Editor in Chief Dr KK Aggarwal, Padma Shri Awardee Dated:30th September,2019
Second Ebola vaccine to complement “ring vaccination” given green light in DRC
(WHO): The health authorities in the Democratic Republic of the Congo (DRC) have announced plans to introduce a second experimental Ebola vaccine, manufactured by Johnson & Johnson, from mid-October. This vaccine, which is given as a 2-dose course, 56 days apart, will be provided under approved protocols to targeted at-risk populations in areas that do not have active Ebola transmission as an additional tool to extend protection against the virus.
“The evaluation of the second Ebola vaccine will help ensure that we have potentially an additional tool to prevent the expansion of the outbreak and also a potential tool to protect populations before outbreaks hit areas at risk,” said Dr Matshidiso Moeti, WHO’s Regional Director for Africa.
════════════════
● **Task requirements**:
- a) According to the Ebola vaccine news item, how many days apart are the two doses of the Johnson & Johnson vaccine given?
- b) Write out the Ebola vaccine news item word for word, from "Editor in Chief" up to and including "Director for Africa.".
════════════════
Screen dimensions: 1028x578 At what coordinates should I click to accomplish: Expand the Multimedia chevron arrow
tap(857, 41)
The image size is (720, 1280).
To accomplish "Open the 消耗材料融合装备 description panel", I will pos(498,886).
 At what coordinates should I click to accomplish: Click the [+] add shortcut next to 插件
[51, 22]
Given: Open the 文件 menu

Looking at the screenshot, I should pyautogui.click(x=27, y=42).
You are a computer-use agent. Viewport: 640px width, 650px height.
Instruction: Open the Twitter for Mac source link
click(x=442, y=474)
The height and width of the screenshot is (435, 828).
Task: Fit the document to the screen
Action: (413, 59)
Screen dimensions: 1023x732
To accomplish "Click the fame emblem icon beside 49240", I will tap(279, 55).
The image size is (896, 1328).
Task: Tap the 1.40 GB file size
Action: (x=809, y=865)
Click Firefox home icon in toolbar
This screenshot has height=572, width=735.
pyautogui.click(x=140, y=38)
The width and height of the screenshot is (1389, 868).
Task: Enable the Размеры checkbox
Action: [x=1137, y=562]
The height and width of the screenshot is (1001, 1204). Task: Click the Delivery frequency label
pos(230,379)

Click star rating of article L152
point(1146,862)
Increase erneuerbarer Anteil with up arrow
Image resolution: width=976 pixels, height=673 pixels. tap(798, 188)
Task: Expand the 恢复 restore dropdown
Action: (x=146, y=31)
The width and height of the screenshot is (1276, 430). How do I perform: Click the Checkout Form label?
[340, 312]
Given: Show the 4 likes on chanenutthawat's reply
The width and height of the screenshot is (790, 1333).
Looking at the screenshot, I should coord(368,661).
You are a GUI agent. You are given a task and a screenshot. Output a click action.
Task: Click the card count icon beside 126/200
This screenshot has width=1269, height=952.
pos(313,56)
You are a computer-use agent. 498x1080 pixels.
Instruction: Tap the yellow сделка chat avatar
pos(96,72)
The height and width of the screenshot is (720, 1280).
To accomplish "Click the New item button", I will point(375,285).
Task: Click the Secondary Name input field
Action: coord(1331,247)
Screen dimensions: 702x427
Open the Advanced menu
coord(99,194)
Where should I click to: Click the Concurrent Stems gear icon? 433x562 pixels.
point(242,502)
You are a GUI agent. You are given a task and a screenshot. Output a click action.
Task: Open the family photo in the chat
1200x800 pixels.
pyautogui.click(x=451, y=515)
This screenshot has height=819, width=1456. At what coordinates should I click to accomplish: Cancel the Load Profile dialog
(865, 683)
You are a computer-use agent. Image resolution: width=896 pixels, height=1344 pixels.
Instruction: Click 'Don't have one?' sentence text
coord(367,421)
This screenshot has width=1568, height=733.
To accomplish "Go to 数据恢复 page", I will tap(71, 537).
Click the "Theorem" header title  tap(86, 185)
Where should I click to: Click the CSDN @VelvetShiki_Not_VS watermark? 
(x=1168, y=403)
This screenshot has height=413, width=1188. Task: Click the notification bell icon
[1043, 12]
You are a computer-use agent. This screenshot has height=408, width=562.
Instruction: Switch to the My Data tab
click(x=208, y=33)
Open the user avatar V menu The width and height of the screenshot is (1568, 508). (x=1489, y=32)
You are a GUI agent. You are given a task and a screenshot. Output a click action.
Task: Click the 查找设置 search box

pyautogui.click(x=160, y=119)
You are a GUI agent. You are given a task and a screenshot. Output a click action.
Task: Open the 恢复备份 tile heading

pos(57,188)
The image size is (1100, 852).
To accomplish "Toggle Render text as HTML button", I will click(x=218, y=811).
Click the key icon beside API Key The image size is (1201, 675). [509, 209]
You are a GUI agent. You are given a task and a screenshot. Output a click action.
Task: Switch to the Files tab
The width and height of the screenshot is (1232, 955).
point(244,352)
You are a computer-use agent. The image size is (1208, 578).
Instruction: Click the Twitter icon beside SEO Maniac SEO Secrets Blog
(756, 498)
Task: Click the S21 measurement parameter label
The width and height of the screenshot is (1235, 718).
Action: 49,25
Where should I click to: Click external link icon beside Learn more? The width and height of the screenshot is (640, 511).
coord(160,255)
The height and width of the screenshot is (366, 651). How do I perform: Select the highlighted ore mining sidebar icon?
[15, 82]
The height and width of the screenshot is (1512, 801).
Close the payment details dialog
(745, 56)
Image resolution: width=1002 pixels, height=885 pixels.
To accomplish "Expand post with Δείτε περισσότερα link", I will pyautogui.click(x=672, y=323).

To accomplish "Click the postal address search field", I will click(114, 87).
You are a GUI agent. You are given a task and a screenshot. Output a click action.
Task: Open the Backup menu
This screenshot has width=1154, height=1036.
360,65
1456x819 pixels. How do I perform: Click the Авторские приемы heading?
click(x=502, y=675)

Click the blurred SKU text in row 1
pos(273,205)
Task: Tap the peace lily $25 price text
════════════════
● **Exercise responses**:
- a) 56 days

- b)
Editor in Chief Dr KK Aggarwal, Padma Shri Awardee Dated:30th September,2019
Second Ebola vaccine to complement “ring vaccination” given green light in DRC
(WHO): The health authorities in the Democratic Republic of the Congo (DRC) have announced plans to introduce a second experimental Ebola vaccine, manufactured by Johnson & Johnson, from mid-October. This vaccine, which is given as a 2-dose course, 56 days apart, will be provided under approved protocols to targeted at-risk populations in areas that do not have active Ebola transmission as an additional tool to extend protection against the virus.
“The evaluation of the second Ebola vaccine will help ensure that we have potentially an additional tool to prevent the expansion of the outbreak and also a potential tool to protect populations before outbreaks hit areas at risk,” said Dr Matshidiso Moeti, WHO’s Regional Director for Africa.